Прошаркали медленные шаги, дверь чуточку приоткрылась, и выглянул глаз, видно что старый.
– Впусти меня, мать, - сказал я.
– Мне надо поговорить с твоим мужем.
– Ты, наверное, чужак здесь...
– она открыла дверь.
Внутри было пусто и чисто, как в птичьем гнезде. Она, очевидно, давным-давно овдовела... И была такой высохшей, что казалось, ей лет сто, не меньше. Глаза были еще синими и ясными, но чудилось, вот дунь
– Нечего тебе делать на дороге, сынок, - говорит.
– Ты не слыхал крикуна? Великий Царь афинский приказал всем запереться в домах, пока он не приведет свое войско. В наших полях бешеный бык буянит, говорят он из моря вышел... Ну ладно, заходи-заходи, чего уж с тобой делать... Гость из чужой земли - свят; а я по говору слышу, что ты из дальних стран...
Мне стало неловко. Она была первой, кто сказал мне, что я подхватил критский акцент в Бычьем Дворе.
Она ковыляла вокруг, наливая вина и воды в глиняную чашу, потом усадила меня на трехногий стул и дала ячменного хлеба с козьим сыром... Пора было мне сказать, кто я такой, но мне не хотелось слишком волновать ее. Я сказал:
– Да благословит тебя Великая Богиня, мамаша, теперь я смогу работать лучше. Я ловец быков из Афин. Приехал вот за этим.
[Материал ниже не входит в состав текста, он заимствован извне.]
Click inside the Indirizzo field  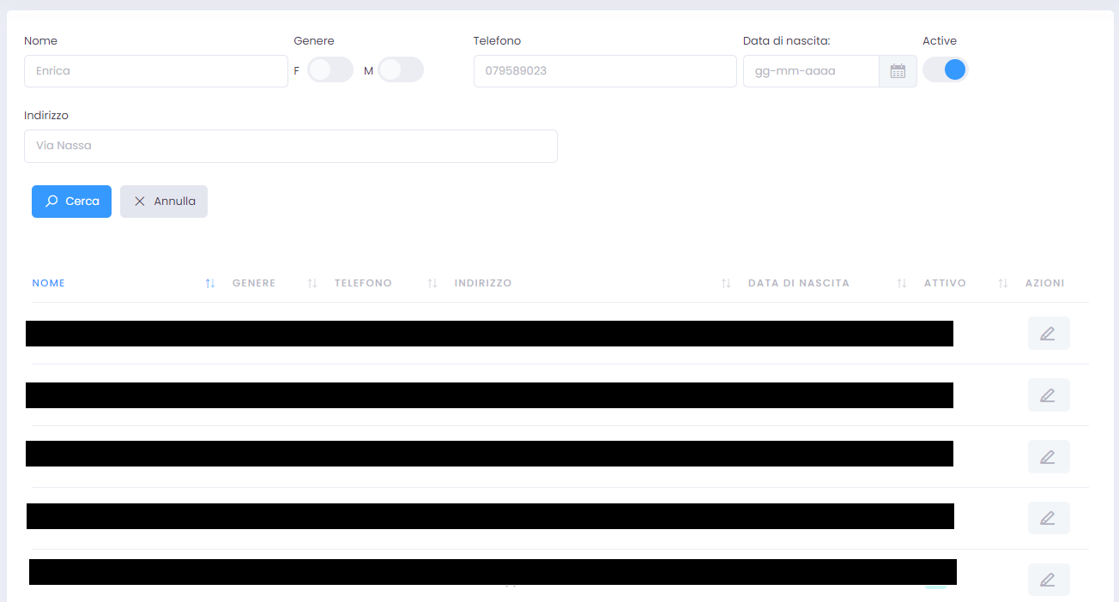290,146
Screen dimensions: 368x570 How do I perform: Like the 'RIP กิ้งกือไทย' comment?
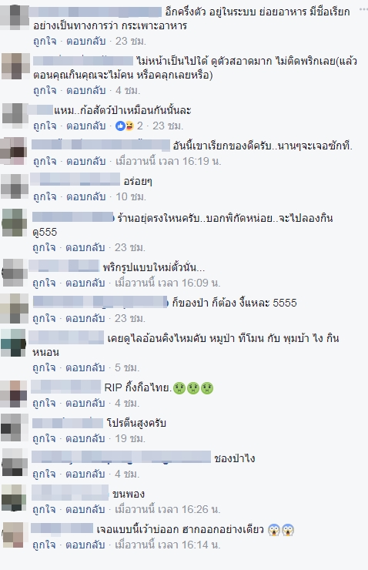[x=44, y=403]
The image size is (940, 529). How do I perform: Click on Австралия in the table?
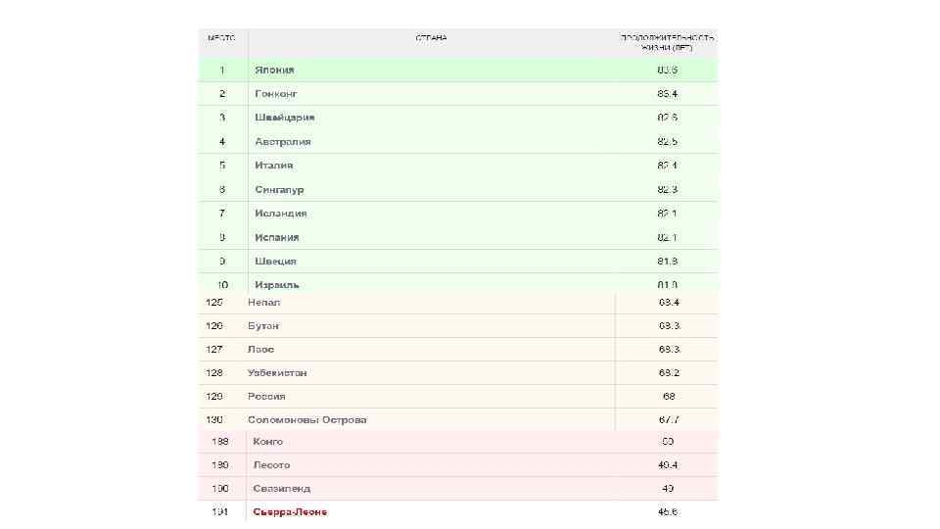pos(282,142)
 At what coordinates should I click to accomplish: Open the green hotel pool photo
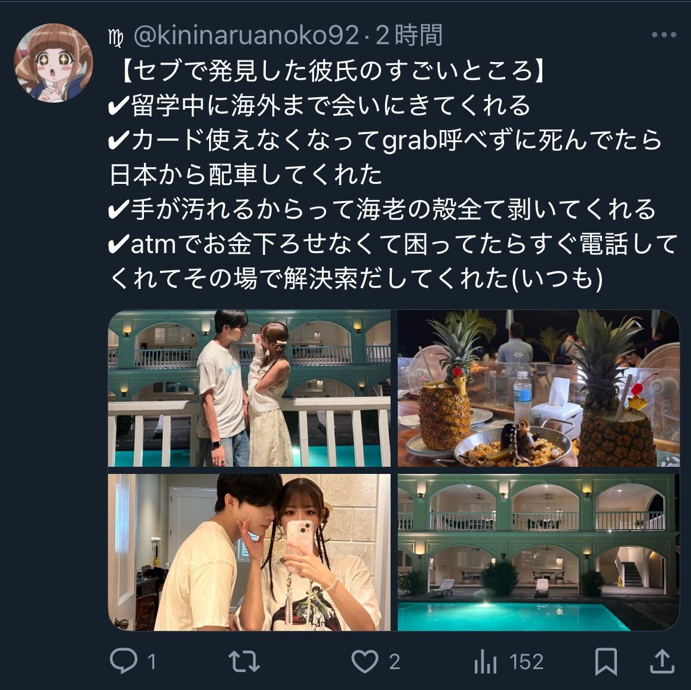[539, 552]
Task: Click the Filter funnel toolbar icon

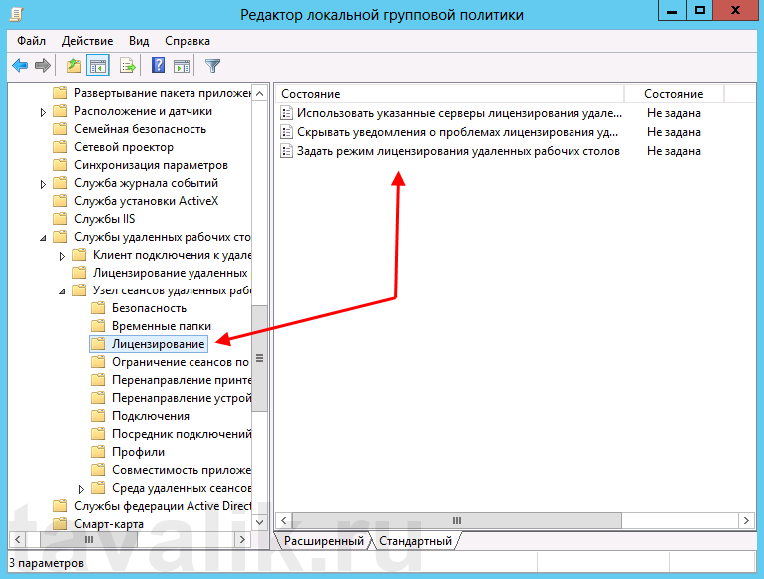Action: (212, 66)
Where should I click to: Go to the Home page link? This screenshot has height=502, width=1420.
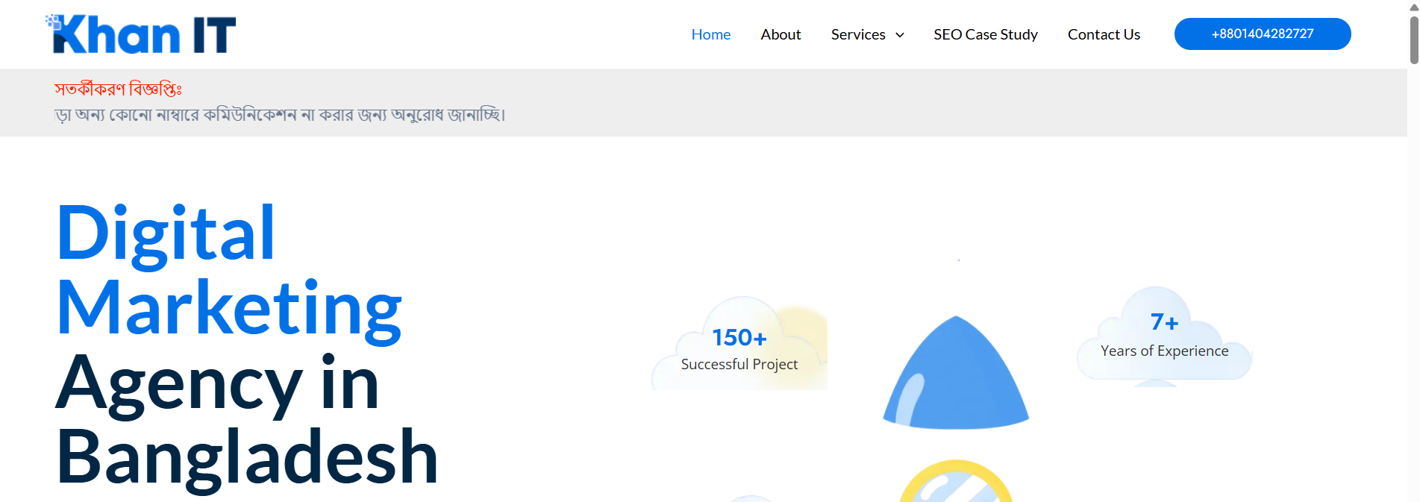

– Батюшки!.. Что думает наш Царь?!.. Один молоденький паренек, совсем один, против громадного быка в ярости!.. Ты должен вернуться назад и сказать ему, что ничего не выйдет из этого. Он-то не знает повадок скота, он других для этого нанимает!
– Царь знает меня. Я учился своему ремеслу на Крите, а этот бык как раз оттуда, поэтому я и приехал. Мать, можешь ты одолжить мне свою корову?
Бедняжка задрожала с ног до головы, челюсть у нее отвисла.
– Взять мою бедную Софрину, чтобы этот лютый зверь ее убил? Ведь у Великого Царя тысяча своих коров!
– Что ты! Он ее не убьет, - говорю, - не бойся. Она его успокоит. А если он обслужит ее - она принесет тебе лучшего теленка во всей Аттике, ты сможешь выручить за него целое состояние.
Она отошла к маленькому окошку, едва не плача и бормоча что-то.
– Будь добра, бабушка. Не ради меня - ради всех людей.
Она обернулась.
– Бедный мальчик! Бедный мальчик, ты рискуешь своей плотью, своей жизнью - что значит против этого моя корова?.. Возьми ее, сынок, и пусть Всематерь поможет тебе!
Я поцеловал ее. В этой иссохшей старушке было море юной свежей доброты - и это было добрым знамением, после старой Микалы.
– Я позабочусь о тебе перед Царем, мать, если только останусь жив. Клянусь своей головой. Скажи мне, как тебя зовут, и дай что-нибудь на чем пишут.
Она принесла мне из лавки затасканную восковую табличку. Я стер старые счета и написал: "Царь должен Гекалине трех коров, сто кувшинов сладкого вина и молодую сильную рабыню. Если я умру, афиняне должны послать в Дельфы и спросить Аполлона, как избрать нового царя. Тезей". Она глядела, как я пишу, и кивала головой: читать она конечно не умела.
– Сохрани это и благослови меня, мать. Мне пора идти.
Когда я уходил, уводя ее телку, то видел маленький яркий глаз в щели между ставнями.
Подарг отошел дальше... Я двигался к нему, когда увидел на пляже что-то слишком белое для дерева, выброшенного морем. Это было тело, почти нагое, я бросился бегом: на нем была форма Бычьего Двора.
Это была девчушка из моей команды, одна из афинских данниц. Она вышла против быка с большим достоинством, чем я: кроме бандажа надела золоченые сапоги и ручные ремни, и все свои драгоценности, и раскрасила лицо, как для арены... У нее была страшная рваная рана в боку и, наверно, разворочено всё нутро, но она была в сознании и узнала меня.